*LINHAS GUARDADAS*

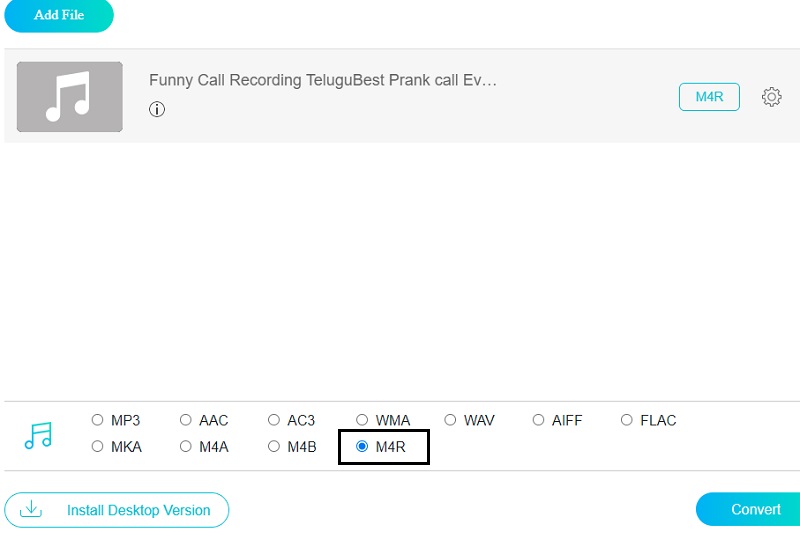Image resolution: width=800 pixels, height=547 pixels.
Task: Select AIFF format option
Action: click(x=539, y=420)
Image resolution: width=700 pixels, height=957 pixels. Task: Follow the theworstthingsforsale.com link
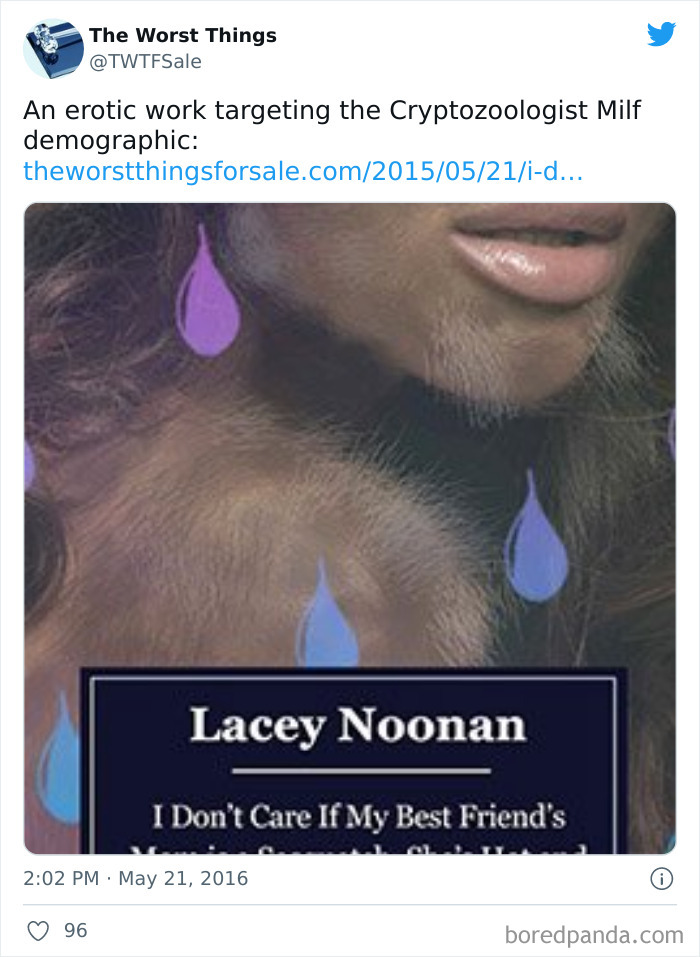pos(303,172)
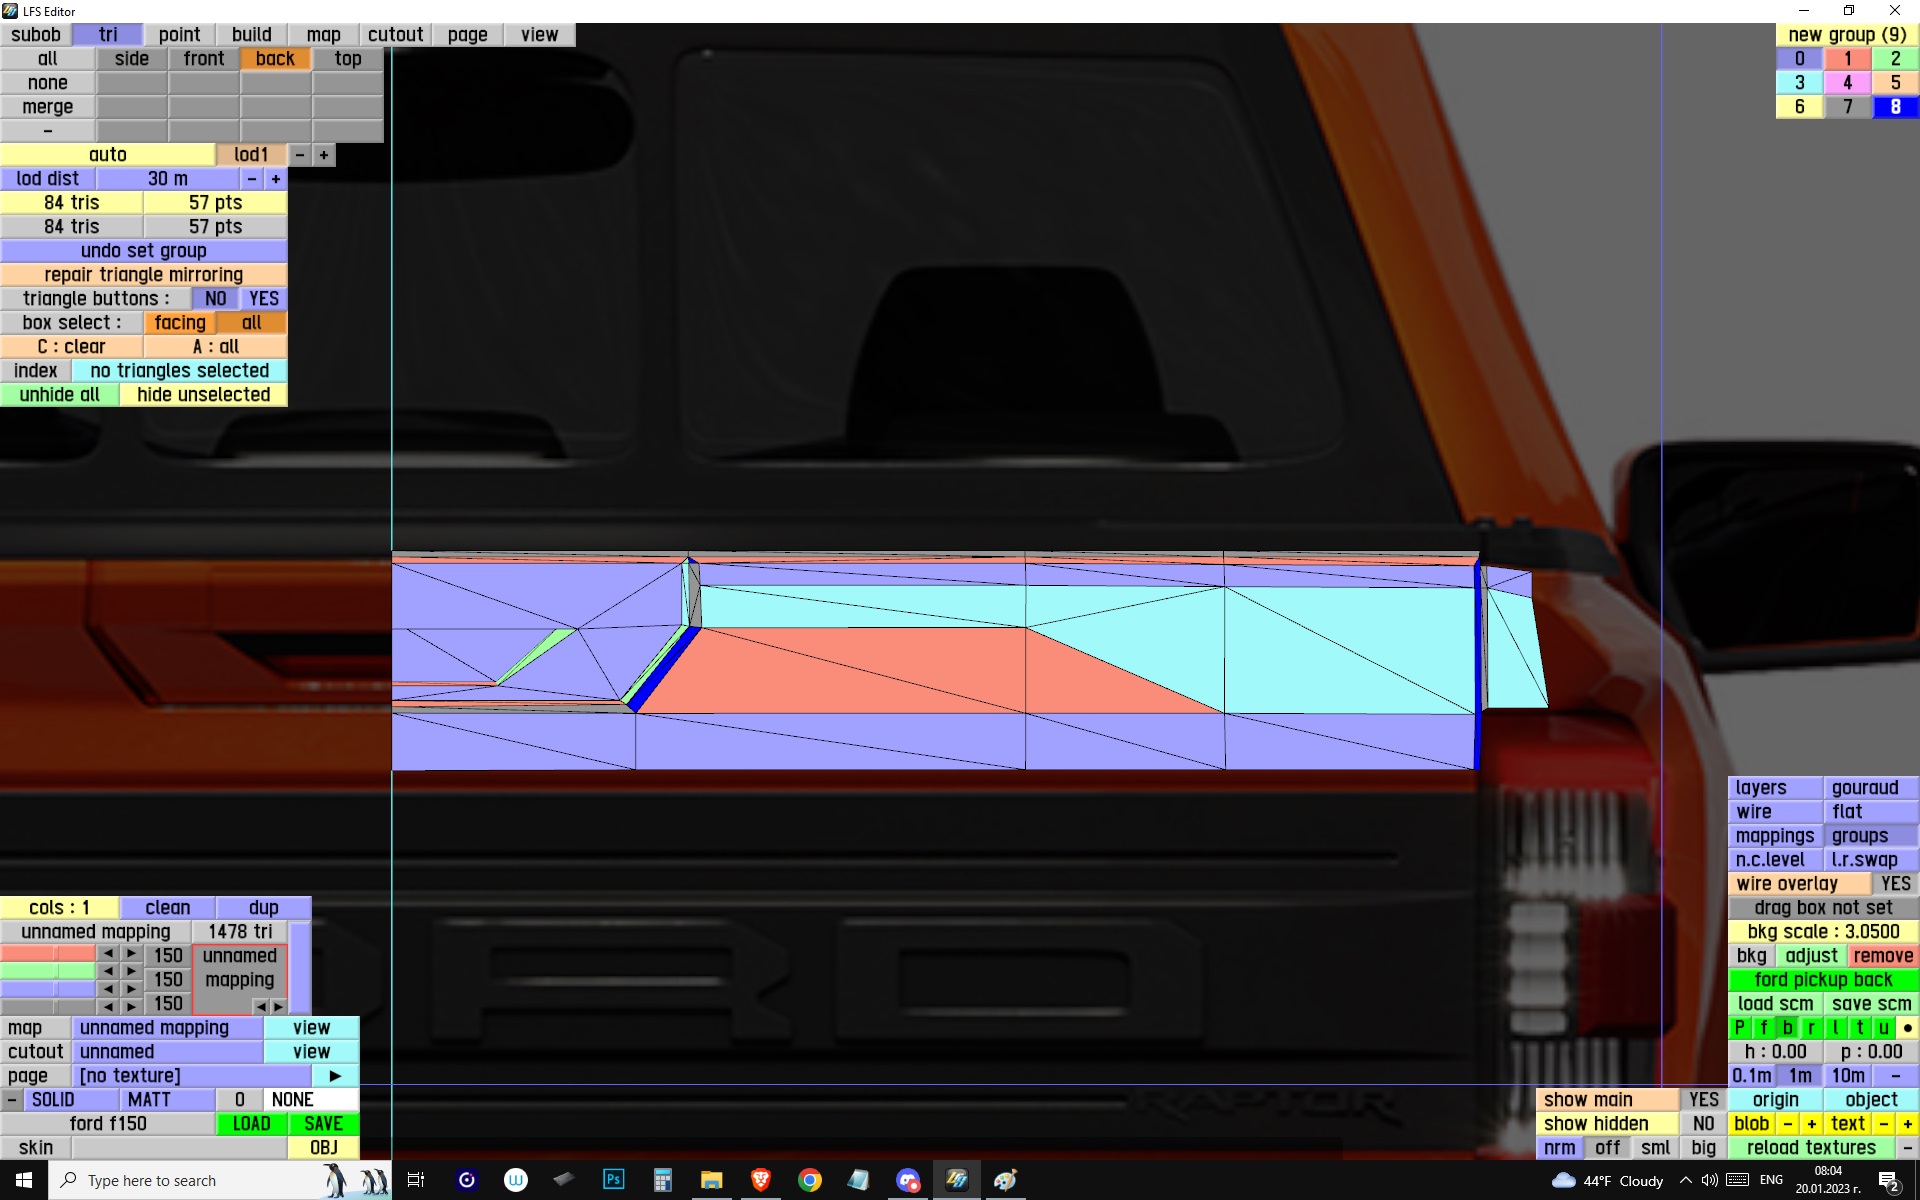Screen dimensions: 1920x1200
Task: Collapse the material row minus button
Action: pos(11,1100)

*DESCRIÇÃO DO PROBLEMA*
Transforme todo o material acima em uma lista JSON de strings, com uma string para cada linha e sem as linhas em branco. Deixe as imagens de fora.

*RESPOSTA*
[
  "Image resolution: width=800 pixels, height=547 pixels.",
  "Task: Select AIFF format option",
  "Action: click(x=539, y=420)",
  "Image resolution: width=700 pixels, height=957 pixels. Task: Follow the theworstthingsforsale.com link",
  "pos(303,172)",
  "Screen dimensions: 1920x1200",
  "Task: Collapse the material row minus button",
  "Action: pos(11,1100)"
]